─── Data shown ───
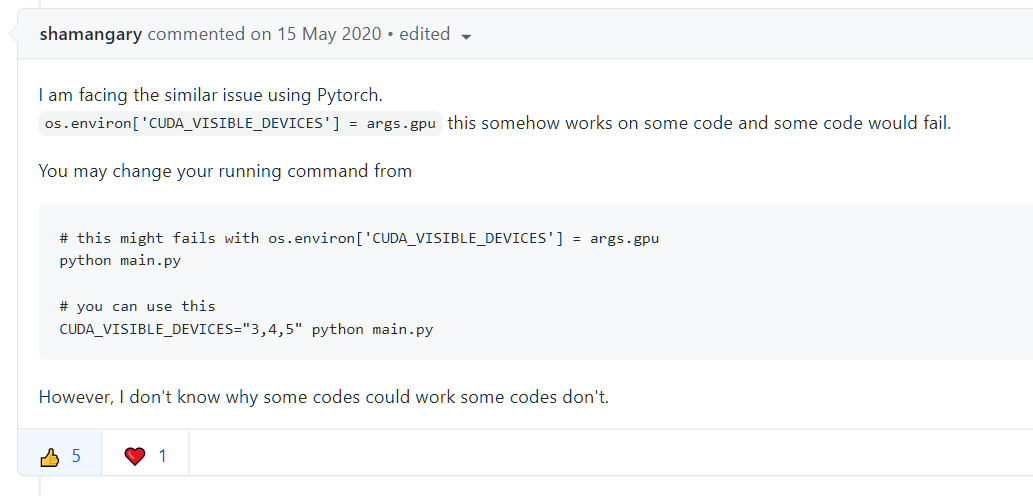The height and width of the screenshot is (496, 1033).
Task: Click the text "You may change your running command from"
Action: click(225, 171)
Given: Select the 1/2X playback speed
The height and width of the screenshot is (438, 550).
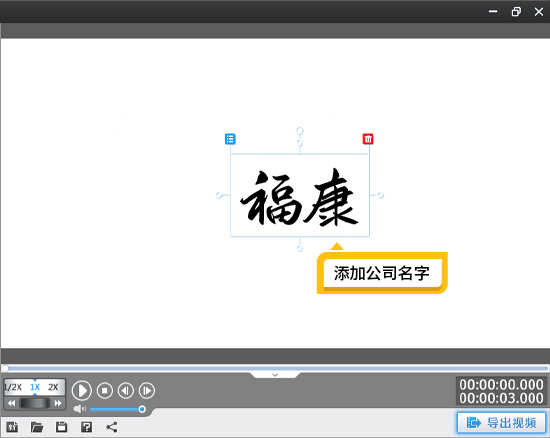Looking at the screenshot, I should click(13, 387).
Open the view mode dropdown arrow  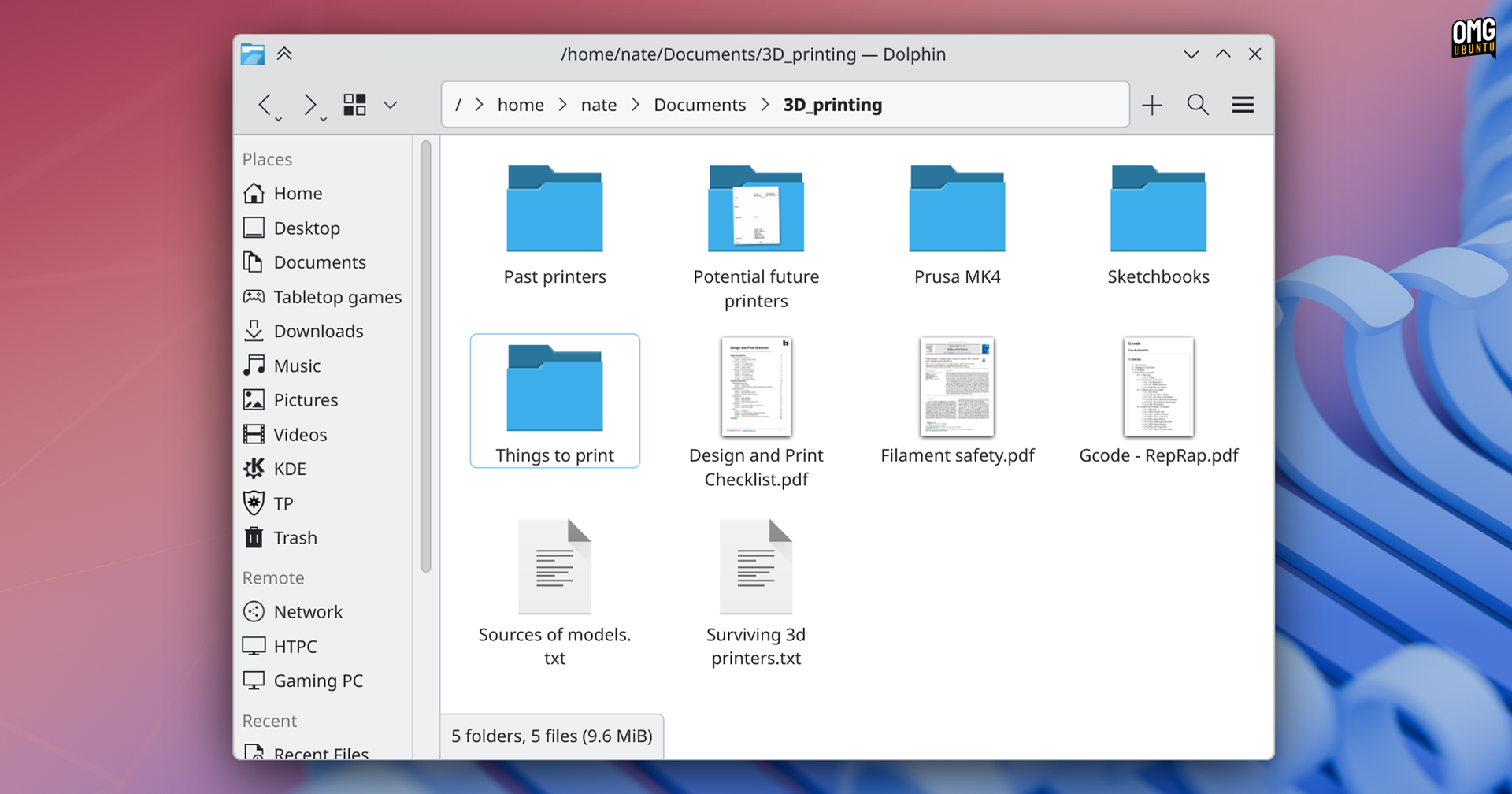391,105
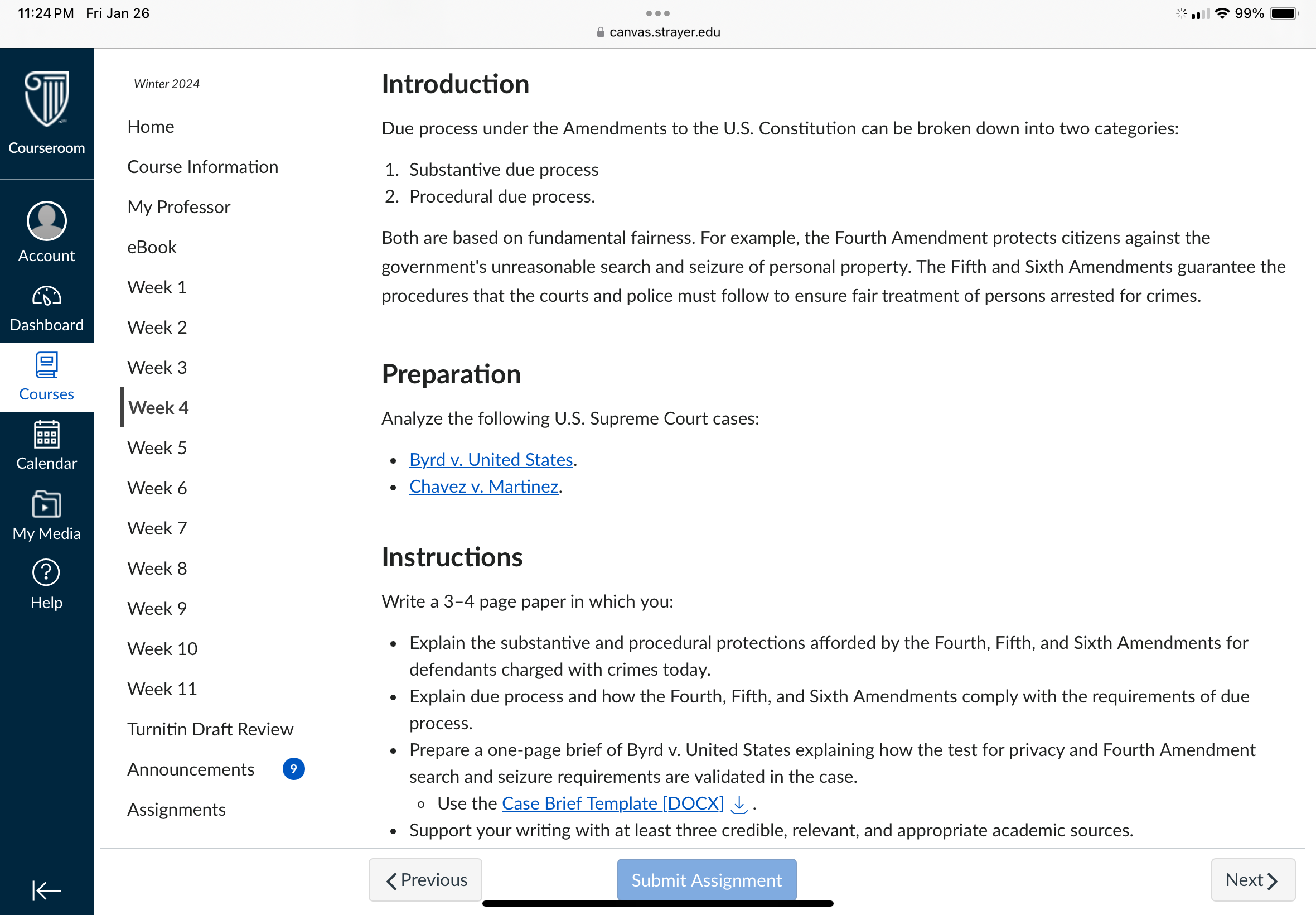Open the Chavez v. Martinez link
Screen dimensions: 1316x915
coord(483,486)
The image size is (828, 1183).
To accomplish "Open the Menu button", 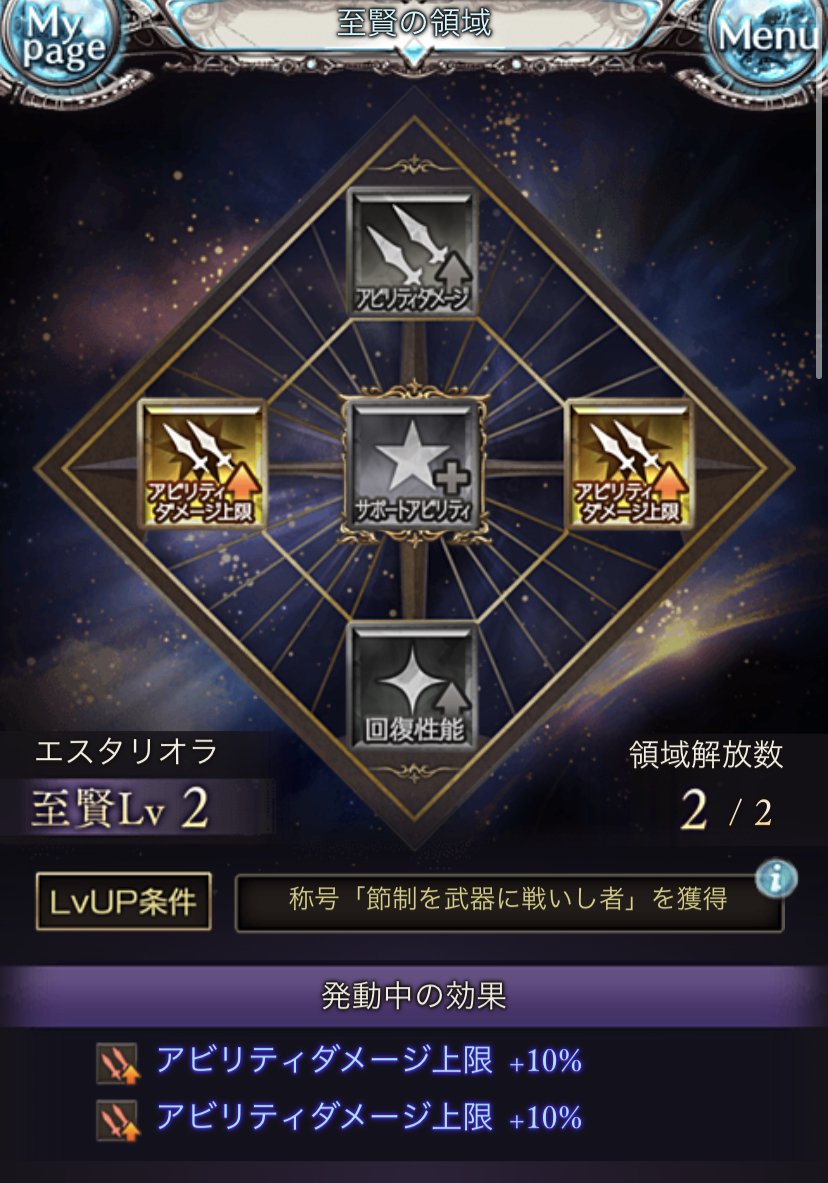I will (767, 38).
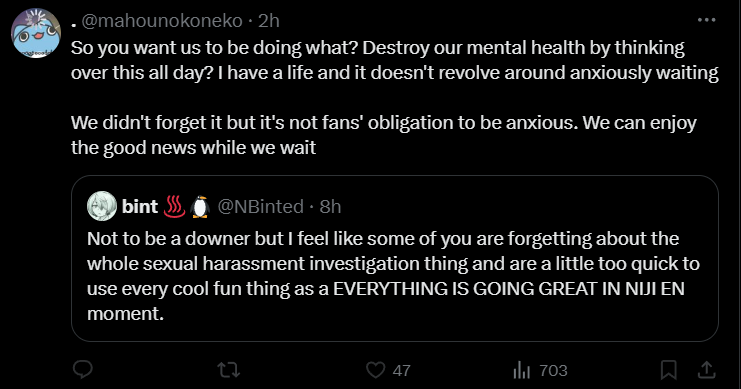
Task: Visit the @mahounokoneko handle link
Action: click(x=162, y=21)
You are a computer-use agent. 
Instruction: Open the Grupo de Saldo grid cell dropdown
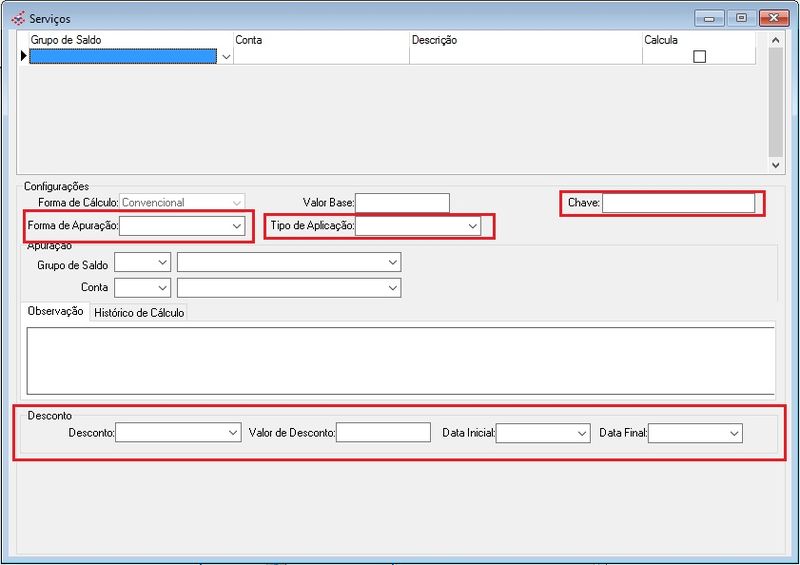226,57
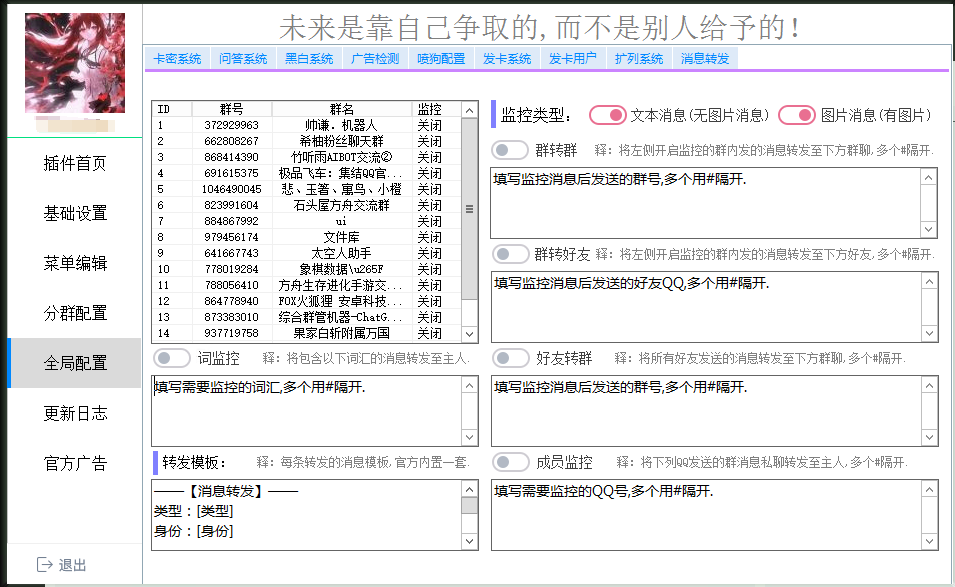
Task: Enable the 群转好友 forwarding switch
Action: (x=511, y=254)
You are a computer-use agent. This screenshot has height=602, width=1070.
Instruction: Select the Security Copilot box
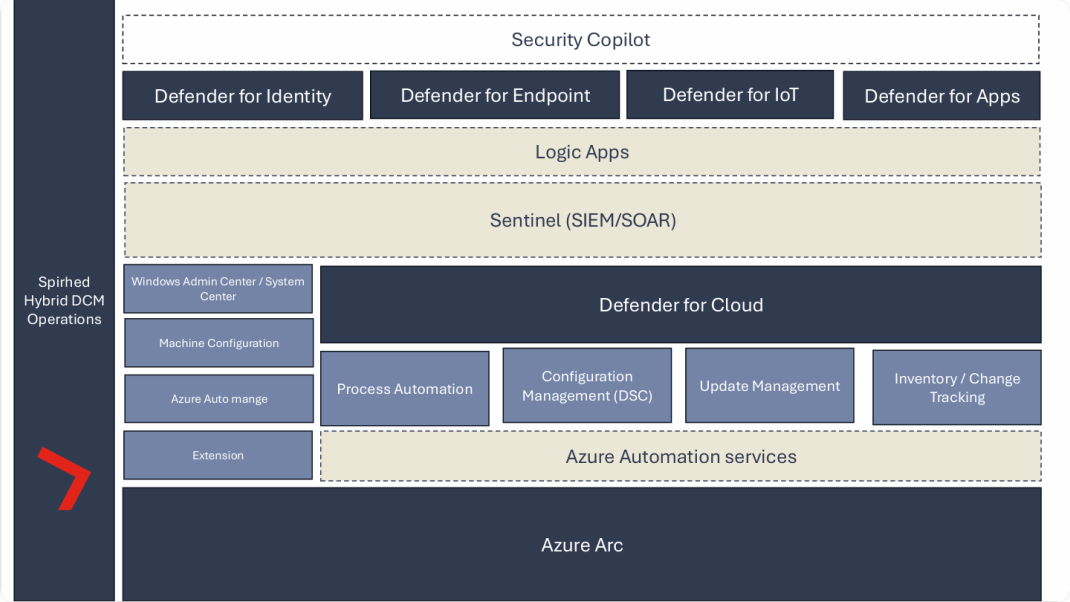pos(581,40)
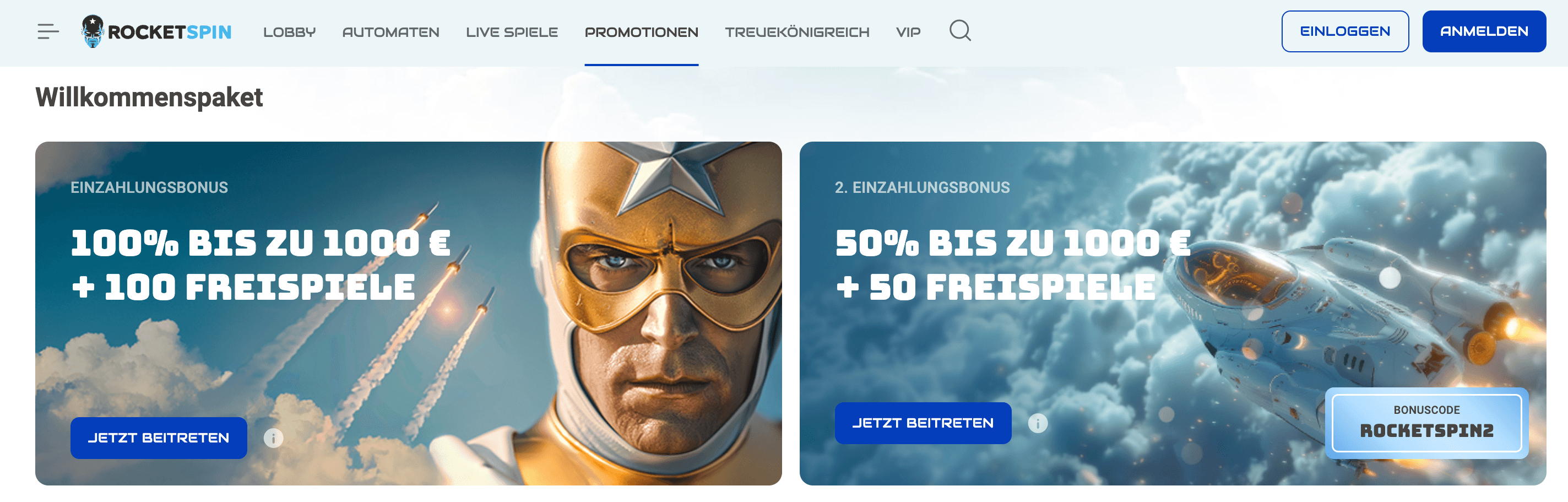Click the RocketSpin wordmark text

169,31
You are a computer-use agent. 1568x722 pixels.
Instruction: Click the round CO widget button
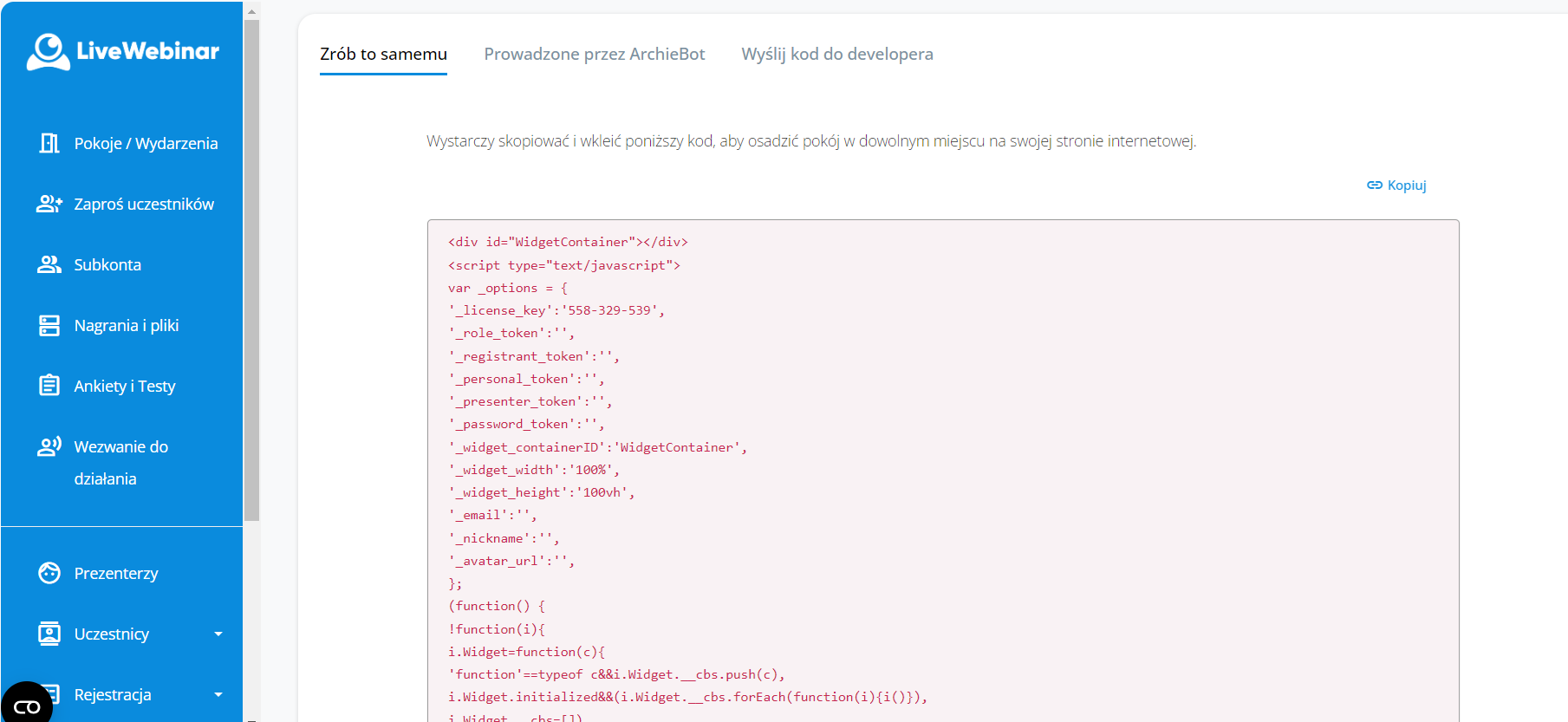pyautogui.click(x=26, y=706)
───
* Try it
In the copy you return, include exactly the lines from the one containing "Instruction: Select the Security Copilot box" through the final line of the listing, and no pictures.

* Exercise result
Instruction: Select the Security Copilot box
pos(581,40)
Click the RocketSpin wordmark text

169,31
You are a computer-use agent. 1568x722 pixels.
Instruction: Click the round CO widget button
pyautogui.click(x=26, y=706)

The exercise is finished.